> Written request: Can you edit the items from the line with "Facts and figures (187, 938)" through the end of the items, replacing "Jobs" with "Careers" and leaving everything else unchanged? Return only those lines, and leave the pictures out.

> Data for processing:
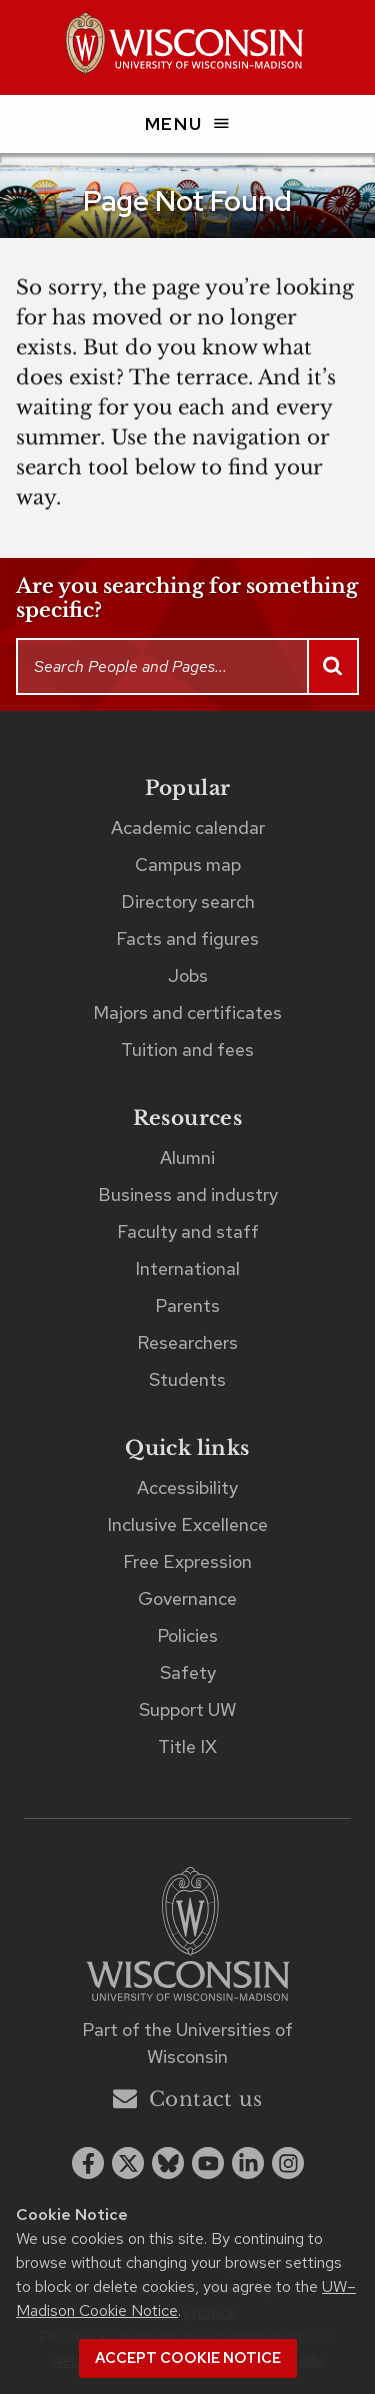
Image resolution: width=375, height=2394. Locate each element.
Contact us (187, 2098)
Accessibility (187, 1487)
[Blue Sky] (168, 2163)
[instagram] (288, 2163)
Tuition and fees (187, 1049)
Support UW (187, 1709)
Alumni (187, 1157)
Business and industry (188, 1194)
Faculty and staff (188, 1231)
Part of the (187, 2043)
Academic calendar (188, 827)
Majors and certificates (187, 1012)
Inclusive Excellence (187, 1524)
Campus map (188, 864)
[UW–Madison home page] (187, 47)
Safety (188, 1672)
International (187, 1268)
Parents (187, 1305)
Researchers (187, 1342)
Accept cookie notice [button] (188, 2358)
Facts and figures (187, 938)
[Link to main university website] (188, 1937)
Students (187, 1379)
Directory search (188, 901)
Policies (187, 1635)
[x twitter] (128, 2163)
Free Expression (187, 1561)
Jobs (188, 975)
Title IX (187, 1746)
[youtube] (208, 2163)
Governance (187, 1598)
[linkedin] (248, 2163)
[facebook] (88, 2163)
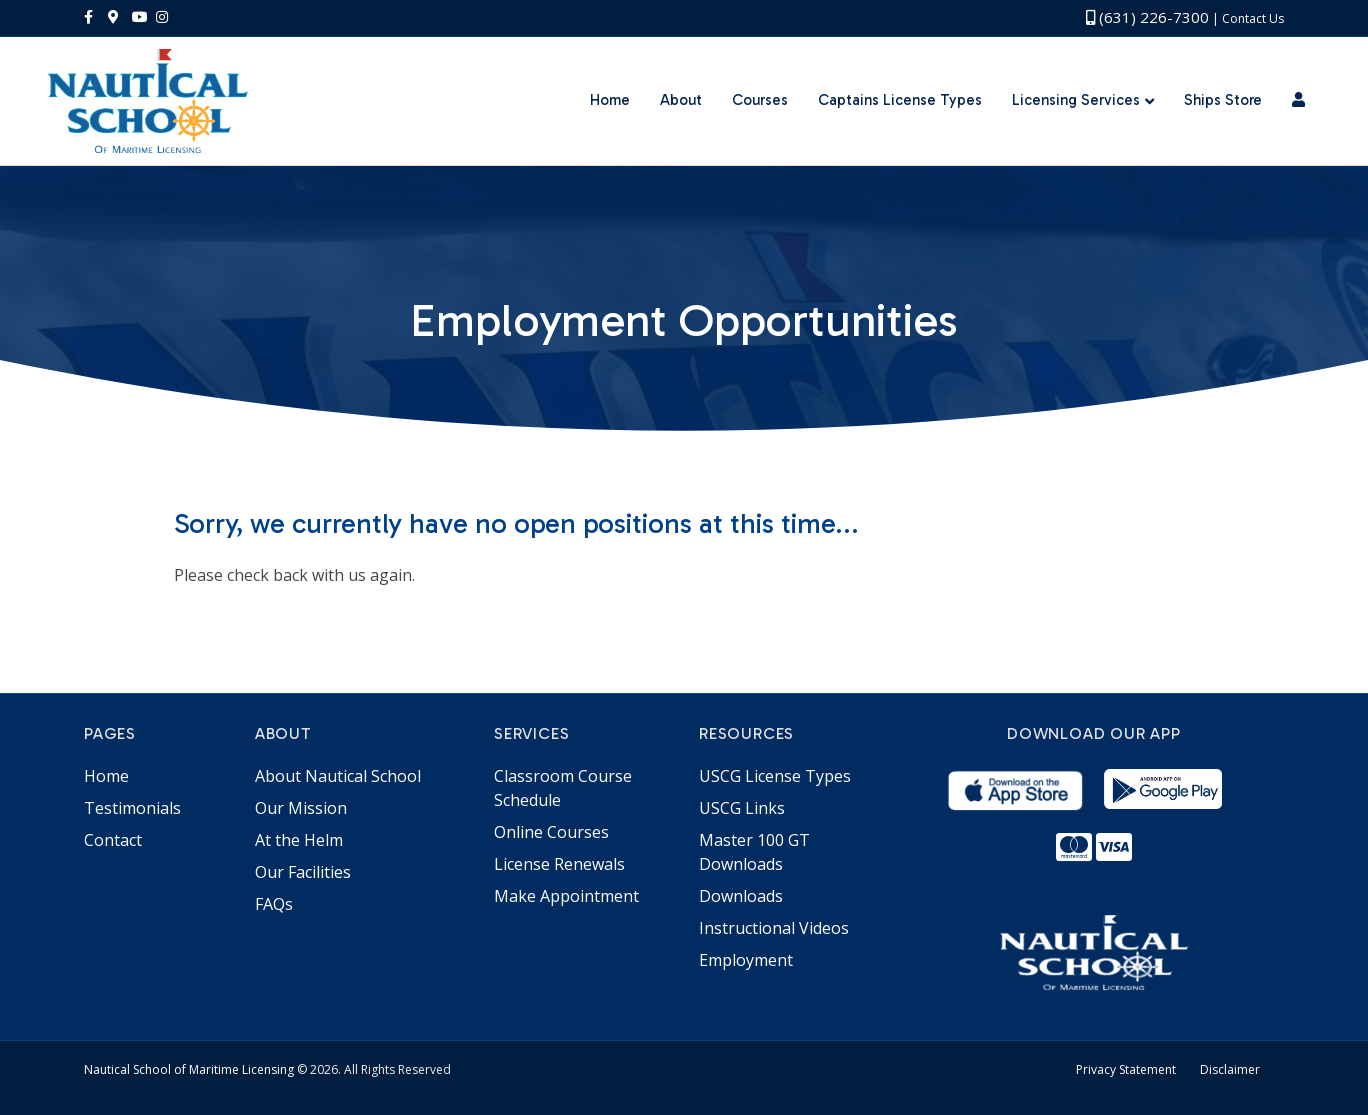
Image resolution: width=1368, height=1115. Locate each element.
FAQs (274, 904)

> Response:
Facts and figures (187, 938)
[Link to main university website] (188, 1937)
Students (187, 1379)
Directory search (188, 901)
Policies (187, 1635)
[x twitter] (128, 2163)
Free Expression (187, 1561)
Careers (188, 975)
Title IX (187, 1746)
[youtube] (208, 2163)
Governance (187, 1598)
[linkedin] (248, 2163)
[facebook] (88, 2163)
Image resolution: width=1368, height=1115. Locate each element.
FAQs (274, 904)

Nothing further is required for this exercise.